To disable cross-fitting (e.g., for speed or to inspect the kernel):

fit_nocf <- forest_balance(dat$X, dat$A, dat$Y, cross.fitting = FALSE)
fit_nocf
#> Forest Kernel Energy Balancing
#> -------------------------------------------------- 
#>   n = 2,000  (n_treated = 745, n_control = 1255)
#>   Trees: 1000
#>   Solver: direct
#>   ATE estimate: -0.0215
#>   ESS: treated = 459/745 (62%)   control = 759/1255 (60%)
#> -------------------------------------------------- 
#> Use summary() for covariate balance details.
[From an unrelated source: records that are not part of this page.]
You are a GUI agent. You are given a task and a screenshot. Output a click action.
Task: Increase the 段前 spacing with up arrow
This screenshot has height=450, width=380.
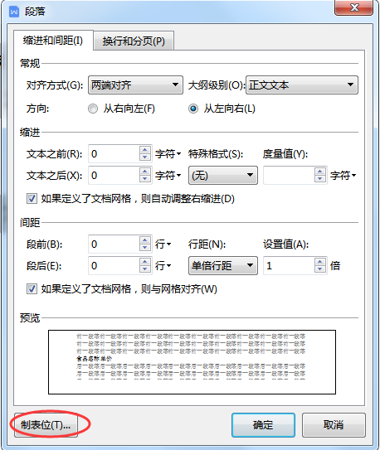pyautogui.click(x=145, y=240)
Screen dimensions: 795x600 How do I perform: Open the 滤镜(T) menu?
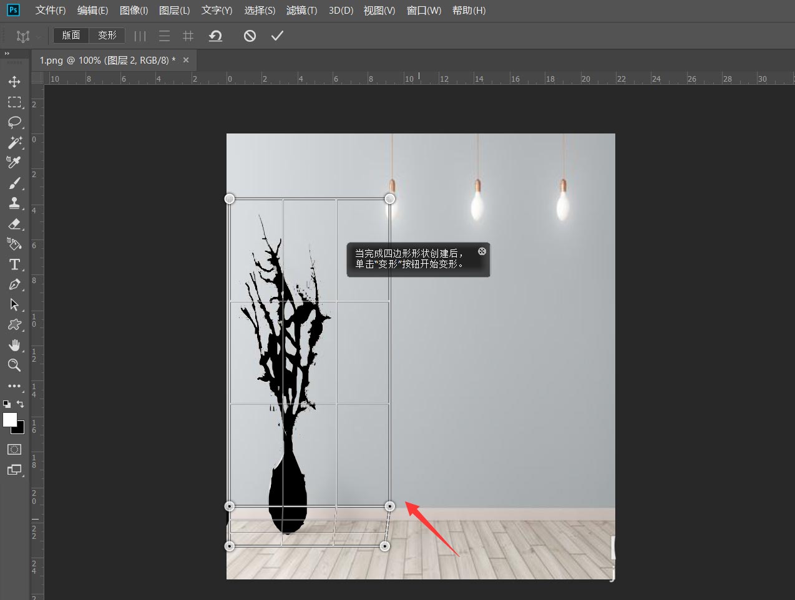point(301,11)
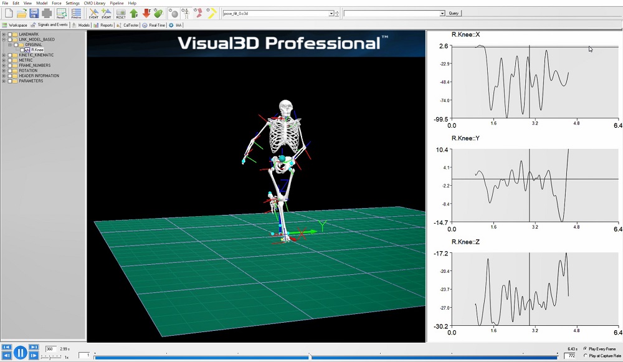Click the green up-arrow force icon
623x362 pixels.
(x=134, y=13)
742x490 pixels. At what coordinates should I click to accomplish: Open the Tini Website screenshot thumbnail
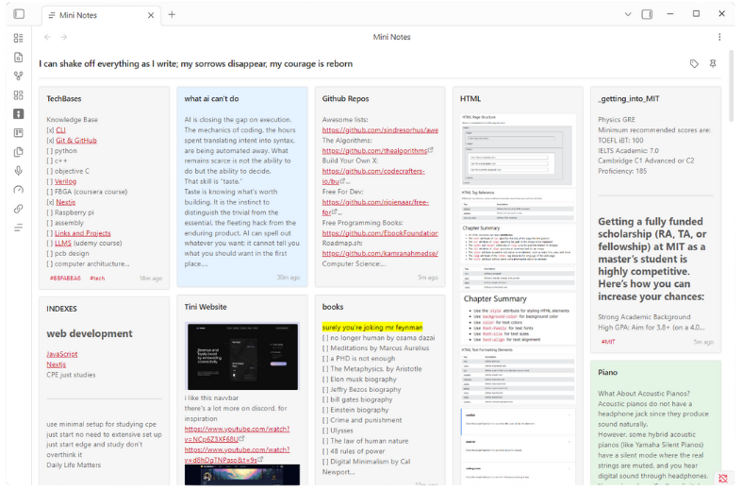241,356
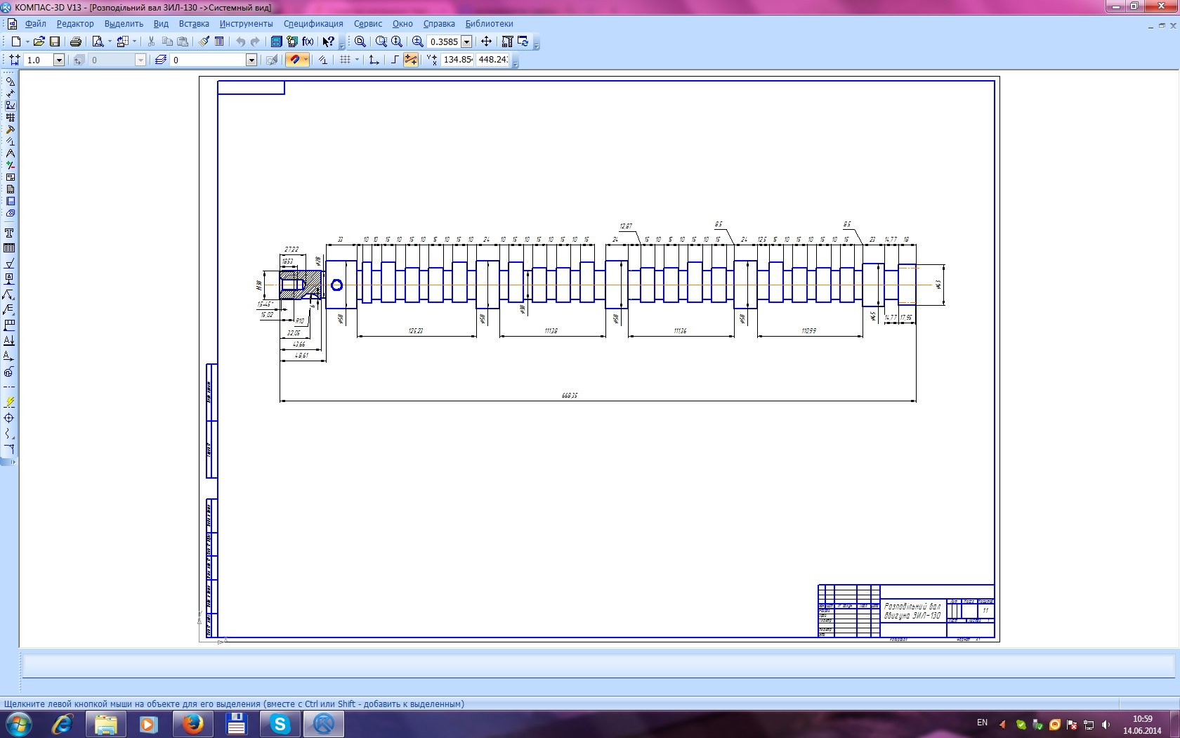Toggle the orthogonal drawing mode
This screenshot has width=1180, height=738.
(395, 60)
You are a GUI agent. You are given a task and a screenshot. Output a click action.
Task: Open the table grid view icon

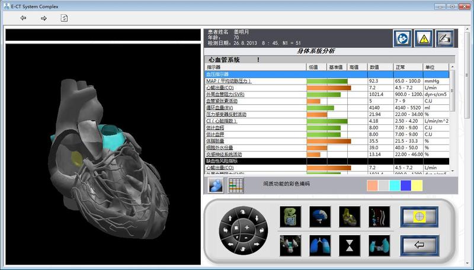[236, 185]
To manually set the leaf size:

fit_custom <- forest_balance(dat$X, dat$A, dat$Y, min.node.size = 50)
fit_custom
#> Forest Kernel Energy Balancing (cross-fitted)
#> -------------------------------------------------- 
#>   n = 2,000  (n_treated = 745, n_control = 1255)
#>   Trees: 1000
#>   Cross-fitting: 2 folds
#>   Solver: direct
#>   ATE estimate: -0.0784
#>   Fold ATEs: -0.0918, -0.065
#>   ESS: treated = 424/745 (57%)   control = 739/1255 (59%)
#> -------------------------------------------------- 
#> Use summary() for covariate balance details.
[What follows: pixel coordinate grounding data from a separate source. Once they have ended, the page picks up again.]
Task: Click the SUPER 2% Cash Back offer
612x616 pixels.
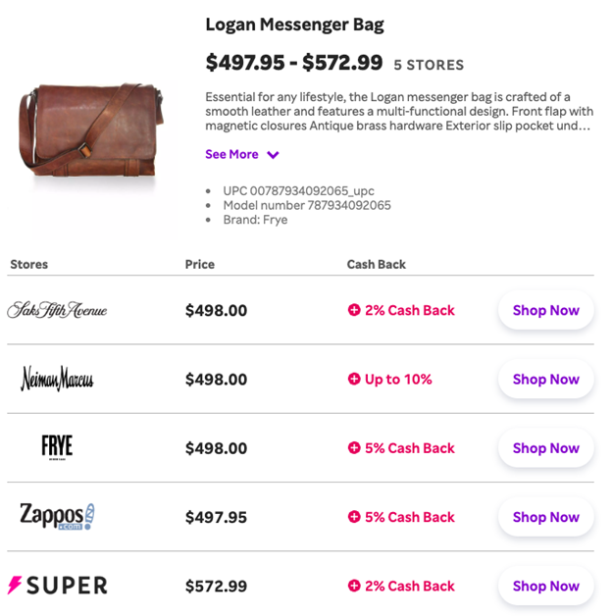Action: click(401, 587)

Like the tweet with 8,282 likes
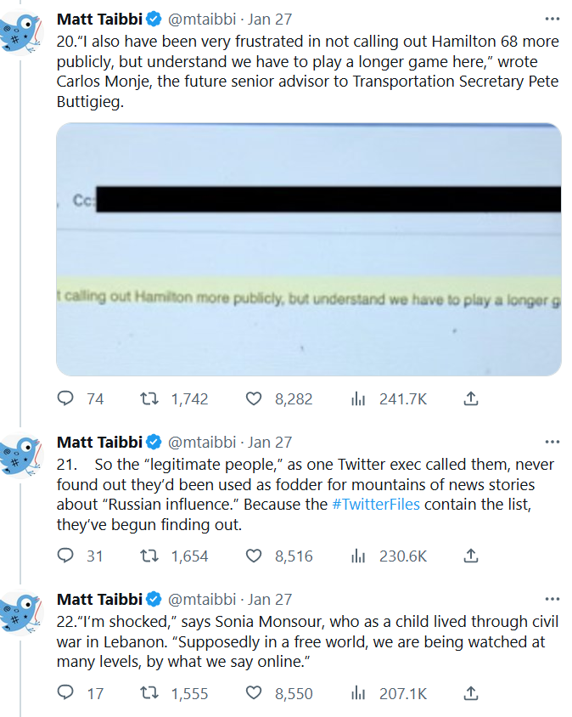click(254, 398)
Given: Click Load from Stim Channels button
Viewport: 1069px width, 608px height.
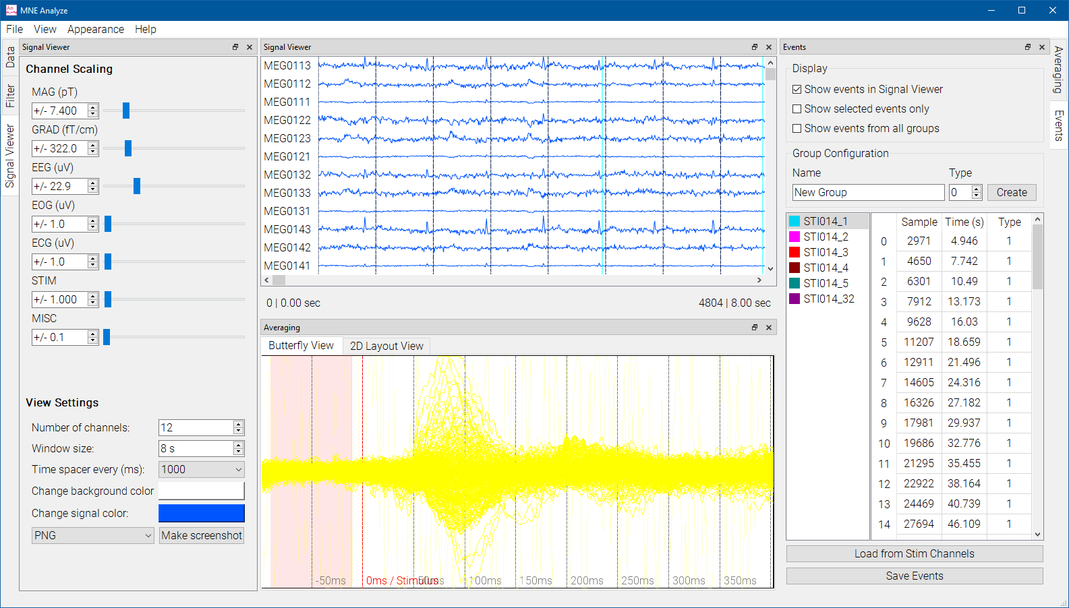Looking at the screenshot, I should 914,553.
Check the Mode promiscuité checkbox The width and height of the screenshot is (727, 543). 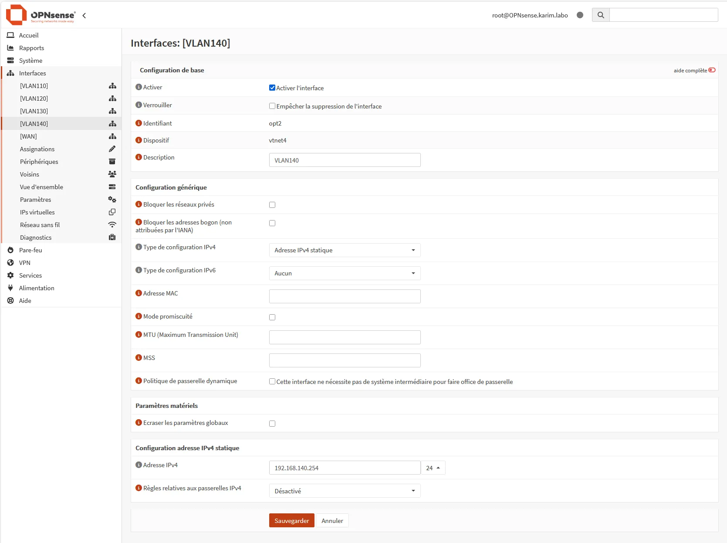[x=272, y=317]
Choosing the number of folds

The default is num.folds = 2 (sample splitting). With two folds, each fold retains half the observations, producing high-quality per-fold kernels. More folds train the forest on more data but produce smaller per-fold kernels. Our experiments show that the number of folds has a modest effect compared to the leaf size. Values of 2–5 all work well:

set.seed(123)
nreps <- 2
n <- 5000

fold_res <- do.call(rbind, lapply(c(2, 3, 5, 10), function(nfolds) {
  ates <- replicate(nreps, {
    dat <- simulate_data(n = n, p = 10, ate = 0)
    forest_balance(dat$X, dat$A, dat$Y, num.trees = 500,
                   num.folds = nfolds)$ate
  })
  data.frame(folds = nfolds, bias = round(mean(ates), 4),
             sd = round(sd(ates), 4),
             rmse = round(sqrt(mean(ates)^2 + var(ates)), 4))
}))

Effect of number of folds (n = 5,000, adaptive leaf size).
Folds	Bias	SD	RMSE
2	0.0907	0.0456	0.1015
3	0.0246	0.0275	0.0369
5	0.1025	0.0096	0.1030
10	0.2065	0.1269	0.2424

References

Chernozhukov, V., Chetverikov, D., Demirer, M., Duflo, E., Hansen, C., Newey, W. and Robins, J. (2018). Double/debiased machine learning for treatment and structural parameters. The Econometrics Journal, 21(1), C1–C68.

De, S. and Huling, J.D. (2025). Data adaptive covariate balancing for causal effect estimation for high dimensional data. arXiv preprint arXiv:2512.18069.